Comment 3 yunmeng365524 2023-10-17 22:05:25 UTC
首先,查看失败的日志,可以看到在执行fsx (-d -N 1000 -S 0)时失败了。
cat /var/tmp/tone/run/xfstests/results//generic/075.out.bad
QA output created by 075
brevity is wit...

-----------------------------------------------
fsx.0 : -d -N numops -S 0
-----------------------------------------------
    fsx (-d -N 1000 -S 0) failed, 0 - compare /var/tmp/tone/run/xfstests/results//generic/075.0.{good,bad,fsxlog}
mv: '/var/tmp/tone/run/xfstests/results//generic/075.0.fsxlog' and '/var/tmp/tone/run/xfstests/results//generic/075.0.fsxlog' are the same file

根据日志的提示信息,查看/var/tmp/tone/run/xfstests/results//generic/075.0.fsxlog日志:
# cat /var/tmp/tone/run/xfstests/results//generic/075.0.fsxlog
2 write	0x696b thru	0x9301	(0x2997 bytes)
copying to largest ever: 0x3ad33
5 copy	from 0x659 to 0x460d, (0x3fb4 bytes) at 0x36d7f
6 trunc	from 0x3ad33 to 0xda5a
7 collapse	from 0x5000 to 0xa000, (0x5000 bytes)
collapse range: 0x5000 to 0xa000
do_collapse_range: fallocate: Invalid argument
LOG DUMP (7 total operations):
1(  1 mod 256): SKIPPED (no operation)
2(  2 mod 256): WRITE    0x696b thru 0x9301	(0x2997 bytes) HOLE
3(  3 mod 256): SKIPPED (no operation)
4(  4 mod 256): SKIPPED (no operation)
5(  5 mod 256): COPY 0x659 thru 0x460c	(0x3fb4 bytes) to 0x36d7f thru 0x3ad32
6(  6 mod 256): TRUNCATE DOWN	from 0x3ad33 to 0xda5a
7(  7 mod 256): COLLAPSE 0x5000 thru 0x9fff	(0x5000 bytes)
Log of operations saved to "/var/tmp/tone/run/xfstests/results//generic/075.0.fsxops"; replay with --replay-ops
Correct content saved for comparison
(maybe hexdump "075.0" vs "/var/tmp/tone/run/xfstests/results//generic/075.0.fsxgood")

可以看出在执行测试用例generic/075时,出现了一个错误。

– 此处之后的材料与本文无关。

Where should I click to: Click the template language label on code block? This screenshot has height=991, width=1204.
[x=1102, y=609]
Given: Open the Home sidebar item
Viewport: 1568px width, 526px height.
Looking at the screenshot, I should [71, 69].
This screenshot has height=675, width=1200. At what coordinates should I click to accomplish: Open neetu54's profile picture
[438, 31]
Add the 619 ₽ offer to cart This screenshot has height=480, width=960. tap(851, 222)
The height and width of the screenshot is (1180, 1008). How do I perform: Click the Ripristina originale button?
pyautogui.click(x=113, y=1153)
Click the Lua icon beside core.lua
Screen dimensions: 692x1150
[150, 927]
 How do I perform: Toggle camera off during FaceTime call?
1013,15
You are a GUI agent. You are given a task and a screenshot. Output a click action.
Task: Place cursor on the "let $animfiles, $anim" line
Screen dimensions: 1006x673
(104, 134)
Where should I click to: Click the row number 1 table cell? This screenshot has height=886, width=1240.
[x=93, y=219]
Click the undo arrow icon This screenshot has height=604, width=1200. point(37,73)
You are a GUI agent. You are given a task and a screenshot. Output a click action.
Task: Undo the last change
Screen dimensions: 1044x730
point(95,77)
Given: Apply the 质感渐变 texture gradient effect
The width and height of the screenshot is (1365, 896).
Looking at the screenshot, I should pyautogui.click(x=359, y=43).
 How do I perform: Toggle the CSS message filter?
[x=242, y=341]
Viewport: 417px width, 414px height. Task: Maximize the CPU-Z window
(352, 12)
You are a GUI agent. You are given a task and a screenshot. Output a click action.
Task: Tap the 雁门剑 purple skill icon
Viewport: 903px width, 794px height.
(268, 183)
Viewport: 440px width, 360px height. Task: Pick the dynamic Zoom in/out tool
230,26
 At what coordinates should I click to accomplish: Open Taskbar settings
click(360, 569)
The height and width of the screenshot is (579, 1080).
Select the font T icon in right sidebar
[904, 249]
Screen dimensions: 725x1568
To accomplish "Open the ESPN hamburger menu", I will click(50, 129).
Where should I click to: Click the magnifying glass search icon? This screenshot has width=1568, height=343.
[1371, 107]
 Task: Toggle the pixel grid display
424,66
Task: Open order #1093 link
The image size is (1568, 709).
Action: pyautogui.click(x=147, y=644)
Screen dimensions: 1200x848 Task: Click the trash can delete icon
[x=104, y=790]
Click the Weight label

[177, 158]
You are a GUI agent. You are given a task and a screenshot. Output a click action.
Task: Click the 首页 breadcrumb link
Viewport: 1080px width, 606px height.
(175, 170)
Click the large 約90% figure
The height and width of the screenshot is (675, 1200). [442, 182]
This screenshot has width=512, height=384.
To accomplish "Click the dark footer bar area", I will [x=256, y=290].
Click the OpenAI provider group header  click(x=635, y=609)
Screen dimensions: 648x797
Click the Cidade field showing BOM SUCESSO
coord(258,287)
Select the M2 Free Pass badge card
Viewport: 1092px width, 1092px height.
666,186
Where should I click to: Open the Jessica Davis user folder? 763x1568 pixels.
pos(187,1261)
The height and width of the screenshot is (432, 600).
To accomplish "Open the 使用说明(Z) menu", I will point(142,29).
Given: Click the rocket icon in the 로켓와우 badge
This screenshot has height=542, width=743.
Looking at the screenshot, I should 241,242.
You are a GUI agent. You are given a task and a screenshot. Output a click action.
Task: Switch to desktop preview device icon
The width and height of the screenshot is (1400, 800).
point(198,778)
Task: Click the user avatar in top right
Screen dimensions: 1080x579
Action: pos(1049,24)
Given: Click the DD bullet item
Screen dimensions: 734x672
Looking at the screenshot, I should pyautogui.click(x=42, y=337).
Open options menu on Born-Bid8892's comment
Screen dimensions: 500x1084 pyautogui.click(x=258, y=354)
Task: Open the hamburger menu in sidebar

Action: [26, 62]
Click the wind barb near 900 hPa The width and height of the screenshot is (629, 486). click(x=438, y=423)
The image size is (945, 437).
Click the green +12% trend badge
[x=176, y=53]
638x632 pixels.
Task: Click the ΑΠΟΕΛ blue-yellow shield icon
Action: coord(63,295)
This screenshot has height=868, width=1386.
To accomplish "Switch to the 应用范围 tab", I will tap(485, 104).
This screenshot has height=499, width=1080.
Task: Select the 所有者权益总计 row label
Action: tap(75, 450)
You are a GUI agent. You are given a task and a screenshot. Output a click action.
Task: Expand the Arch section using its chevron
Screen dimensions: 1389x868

具体来说,错误发生在第7个操作(COLLAPSE)中,错误信息是"fallocate: Invalid argument"。

这里是日志中的关键信息:

第2个操作是一个写操作(WRITE),写入了一段数据从0x696b到0x9301,共计0x2997字节。
第5个操作是一个复制操作(COPY),从0x659到0x460c,共计0x3fb4字节的数据,将其复制到了从0x36d7f到0x3ad32的位置。
第6个操作是一个截断操作(TRUNCATE DOWN),将0x3ad33字节截断为0xda5a字节。
第7个操作是一个合并操作(COLLAPSE),从0x5000到0x9fff的数据尝试合并,共计0x5000字节。
在执行第7个操作时,出现了"do_collapse_range: fallocate: Invalid argument"错误。这表示在尝试执行fallocate操作时,传递了一个无效的参数。
Comment 4 yunmeng365524 2023-10-18 14:42:29 UTC
016版本在内部跟踪
Comment 5 yunhe123 alibaba_cloud_group 2023-11-09 15:14:51 UTC
内部跟踪已有分析结论:在开启bigalloc的情况下, fallocate 操作需要 offset|len 与 cluster_size(16K) 对齐,但目前xfstests本身代码不会主动读取磁盘的cluster_zie信息并以此调整合并区间;且测试本身就会对小块做操作,ext4-2-bigalloc下满足不了条件,所以这个case不适用于在ext4-2-bigalloc文件系统中执行,适配用例,关闭该bug。